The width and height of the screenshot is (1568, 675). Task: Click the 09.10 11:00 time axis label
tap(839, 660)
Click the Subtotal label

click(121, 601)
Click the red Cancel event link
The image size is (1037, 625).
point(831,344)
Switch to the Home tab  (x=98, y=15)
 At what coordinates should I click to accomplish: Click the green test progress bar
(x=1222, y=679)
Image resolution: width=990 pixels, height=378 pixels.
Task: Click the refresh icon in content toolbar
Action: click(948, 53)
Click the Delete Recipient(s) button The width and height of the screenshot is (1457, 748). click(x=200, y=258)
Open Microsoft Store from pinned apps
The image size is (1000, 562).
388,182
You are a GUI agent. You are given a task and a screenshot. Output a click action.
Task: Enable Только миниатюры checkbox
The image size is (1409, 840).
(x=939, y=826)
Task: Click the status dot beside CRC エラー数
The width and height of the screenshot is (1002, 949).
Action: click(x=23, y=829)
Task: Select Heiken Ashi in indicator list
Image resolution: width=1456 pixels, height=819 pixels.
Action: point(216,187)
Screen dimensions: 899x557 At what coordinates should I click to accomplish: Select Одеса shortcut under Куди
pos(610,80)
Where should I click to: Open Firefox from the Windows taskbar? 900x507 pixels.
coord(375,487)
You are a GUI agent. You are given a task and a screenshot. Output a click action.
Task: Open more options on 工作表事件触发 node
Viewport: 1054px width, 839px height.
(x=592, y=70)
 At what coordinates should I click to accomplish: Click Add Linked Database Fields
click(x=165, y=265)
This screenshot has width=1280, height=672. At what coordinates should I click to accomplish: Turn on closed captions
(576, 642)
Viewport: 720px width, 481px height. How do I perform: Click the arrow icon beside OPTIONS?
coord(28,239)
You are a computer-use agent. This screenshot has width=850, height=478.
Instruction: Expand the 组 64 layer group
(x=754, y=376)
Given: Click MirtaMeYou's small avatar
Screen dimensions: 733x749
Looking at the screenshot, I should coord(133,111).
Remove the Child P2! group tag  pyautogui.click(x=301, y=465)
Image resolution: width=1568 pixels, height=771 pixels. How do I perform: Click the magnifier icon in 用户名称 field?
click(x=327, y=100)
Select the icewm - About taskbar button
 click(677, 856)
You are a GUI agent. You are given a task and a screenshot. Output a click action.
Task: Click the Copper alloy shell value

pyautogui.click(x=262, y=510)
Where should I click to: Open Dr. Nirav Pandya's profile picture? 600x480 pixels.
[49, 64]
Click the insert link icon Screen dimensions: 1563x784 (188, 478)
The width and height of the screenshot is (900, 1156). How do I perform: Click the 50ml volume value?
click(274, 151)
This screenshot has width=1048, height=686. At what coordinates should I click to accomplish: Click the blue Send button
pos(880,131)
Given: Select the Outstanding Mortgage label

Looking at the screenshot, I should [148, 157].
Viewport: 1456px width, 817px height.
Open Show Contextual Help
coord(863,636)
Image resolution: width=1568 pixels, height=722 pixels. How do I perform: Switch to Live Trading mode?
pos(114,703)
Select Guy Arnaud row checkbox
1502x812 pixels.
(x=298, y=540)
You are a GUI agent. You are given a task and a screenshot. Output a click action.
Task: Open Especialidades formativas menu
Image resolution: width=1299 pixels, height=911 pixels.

■ ■ ■ ■ ■

• _Description of the task_
Reproduce the listing above without any changes, everything from the line that contains "You are a computer-use" down to the line that contains "(x=298, y=540)", both of those lines included.

• _Finished task_
You are a computer-use agent. This screenshot has width=850, height=478.
Instruction: Expand the 组 64 layer group
(x=754, y=376)
Given: Click MirtaMeYou's small avatar
Screen dimensions: 733x749
Looking at the screenshot, I should coord(133,111).
Remove the Child P2! group tag  pyautogui.click(x=301, y=465)
Image resolution: width=1568 pixels, height=771 pixels. How do I perform: Click the magnifier icon in 用户名称 field?
click(x=327, y=100)
Select the icewm - About taskbar button
 click(677, 856)
You are a GUI agent. You are given a task and a screenshot. Output a click action.
Task: Click the Copper alloy shell value

pyautogui.click(x=262, y=510)
Where should I click to: Open Dr. Nirav Pandya's profile picture? 600x480 pixels.
[49, 64]
Click the insert link icon Screen dimensions: 1563x784 (188, 478)
The width and height of the screenshot is (900, 1156). How do I perform: Click the 50ml volume value?
click(274, 151)
This screenshot has width=1048, height=686. At what coordinates should I click to accomplish: Click the blue Send button
pos(880,131)
Given: Select the Outstanding Mortgage label

Looking at the screenshot, I should [148, 157].
Viewport: 1456px width, 817px height.
Open Show Contextual Help
coord(863,636)
Image resolution: width=1568 pixels, height=722 pixels. How do I perform: Switch to Live Trading mode?
pos(114,703)
Select Guy Arnaud row checkbox
1502x812 pixels.
(x=298, y=540)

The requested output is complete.